文本段落 —
RT-Lynx:以正確方式將GEMM稀疏性應用於擴散模型
RT-Lynx: Putting the GEMM Sparsity In a Right Way for Diffusion Models
May 26, 2026
作者: Xing Cong, Hanlin Tang, Kan Liu, Lan Tao, Lin Qu, Chenhao Xie
cs.AI
摘要
擴散變壓器(DiT)在影像生成中展現優異性能,但伴隨著高昂的推理成本。儘管先前研究已透過量化與蒸餾降低此成本,能將浮點運算數(FLOPs)幾乎減半的半結構化稀疏性,仍未被充分探索。關鍵原因在於,多數現有方法聚焦於權重稀疏化,而修剪50%的權重可能移除關鍵模型容量,導致生成品質下降。然而,我們的研究表明,DiT的激活值本質上具有稀疏性,且對N:M半結構化稀疏化的穩健性遠高於權重。基於此發現,我們主張從權重稀疏化轉向激活稀疏化的典範轉移。我們提出RT-Lynx,將N:M稀疏化應用於激活值,並結合誤差補償技術以減輕準確度損失。我們進一步針對此情境實現高度最佳化的CUDA核心,在線性層中平均達到1.55倍的加速。跨多個擴散模型的廣泛實驗證明,我們的方法在大幅加速推理的同時,保留了原始模型的生成品質。

已存数据条目 —
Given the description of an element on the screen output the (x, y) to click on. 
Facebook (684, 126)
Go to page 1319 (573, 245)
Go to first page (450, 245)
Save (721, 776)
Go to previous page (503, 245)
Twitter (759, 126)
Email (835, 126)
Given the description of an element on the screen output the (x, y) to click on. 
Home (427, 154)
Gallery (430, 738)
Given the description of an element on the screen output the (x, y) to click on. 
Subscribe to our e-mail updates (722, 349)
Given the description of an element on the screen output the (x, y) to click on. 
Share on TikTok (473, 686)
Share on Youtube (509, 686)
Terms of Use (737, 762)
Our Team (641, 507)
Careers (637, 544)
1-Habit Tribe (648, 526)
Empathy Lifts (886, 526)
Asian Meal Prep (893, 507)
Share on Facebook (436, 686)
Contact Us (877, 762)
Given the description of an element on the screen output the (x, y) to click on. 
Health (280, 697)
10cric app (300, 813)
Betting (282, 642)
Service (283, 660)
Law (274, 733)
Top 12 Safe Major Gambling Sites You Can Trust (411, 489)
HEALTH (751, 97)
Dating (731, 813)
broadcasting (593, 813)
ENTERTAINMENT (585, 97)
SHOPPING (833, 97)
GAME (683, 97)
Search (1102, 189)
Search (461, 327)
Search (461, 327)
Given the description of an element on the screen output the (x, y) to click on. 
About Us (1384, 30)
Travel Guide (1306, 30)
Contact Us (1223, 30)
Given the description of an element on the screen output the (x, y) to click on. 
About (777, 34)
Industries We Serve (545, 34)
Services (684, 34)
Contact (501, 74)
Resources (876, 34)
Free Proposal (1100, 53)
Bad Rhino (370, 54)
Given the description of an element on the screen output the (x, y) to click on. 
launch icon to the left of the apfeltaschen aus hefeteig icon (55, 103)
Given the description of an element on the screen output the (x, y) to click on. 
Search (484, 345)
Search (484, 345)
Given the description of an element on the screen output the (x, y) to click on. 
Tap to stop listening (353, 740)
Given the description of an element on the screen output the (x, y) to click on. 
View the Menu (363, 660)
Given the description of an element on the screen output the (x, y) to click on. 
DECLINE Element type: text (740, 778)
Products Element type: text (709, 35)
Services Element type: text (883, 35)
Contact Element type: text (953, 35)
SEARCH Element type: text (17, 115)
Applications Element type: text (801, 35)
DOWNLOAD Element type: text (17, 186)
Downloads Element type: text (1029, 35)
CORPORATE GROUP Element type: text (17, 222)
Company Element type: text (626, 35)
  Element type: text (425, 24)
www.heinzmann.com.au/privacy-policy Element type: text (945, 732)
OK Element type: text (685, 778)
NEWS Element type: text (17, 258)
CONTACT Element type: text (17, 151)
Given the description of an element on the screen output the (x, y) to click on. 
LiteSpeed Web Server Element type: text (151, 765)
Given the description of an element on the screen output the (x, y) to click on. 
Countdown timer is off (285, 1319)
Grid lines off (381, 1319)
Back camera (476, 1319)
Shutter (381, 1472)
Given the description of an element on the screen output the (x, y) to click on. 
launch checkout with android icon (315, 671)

任务说明 — 请把关于RT-Lynx的那段摘要从"RT-Lynx:以正確方式將GEMM稀疏性應用於擴散模型"开始,一直到"速推理的同時,保留了原始模型的生成品質。"为止(包括这几个字在内),原样抄写出来。

回答如下 —
RT-Lynx:以正確方式將GEMM稀疏性應用於擴散模型
RT-Lynx: Putting the GEMM Sparsity In a Right Way for Diffusion Models
May 26, 2026
作者: Xing Cong, Hanlin Tang, Kan Liu, Lan Tao, Lin Qu, Chenhao Xie
cs.AI
摘要
擴散變壓器(DiT)在影像生成中展現優異性能,但伴隨著高昂的推理成本。儘管先前研究已透過量化與蒸餾降低此成本,能將浮點運算數(FLOPs)幾乎減半的半結構化稀疏性,仍未被充分探索。關鍵原因在於,多數現有方法聚焦於權重稀疏化,而修剪50%的權重可能移除關鍵模型容量,導致生成品質下降。然而,我們的研究表明,DiT的激活值本質上具有稀疏性,且對N:M半結構化稀疏化的穩健性遠高於權重。基於此發現,我們主張從權重稀疏化轉向激活稀疏化的典範轉移。我們提出RT-Lynx,將N:M稀疏化應用於激活值,並結合誤差補償技術以減輕準確度損失。我們進一步針對此情境實現高度最佳化的CUDA核心,在線性層中平均達到1.55倍的加速。跨多個擴散模型的廣泛實驗證明,我們的方法在大幅加速推理的同時,保留了原始模型的生成品質。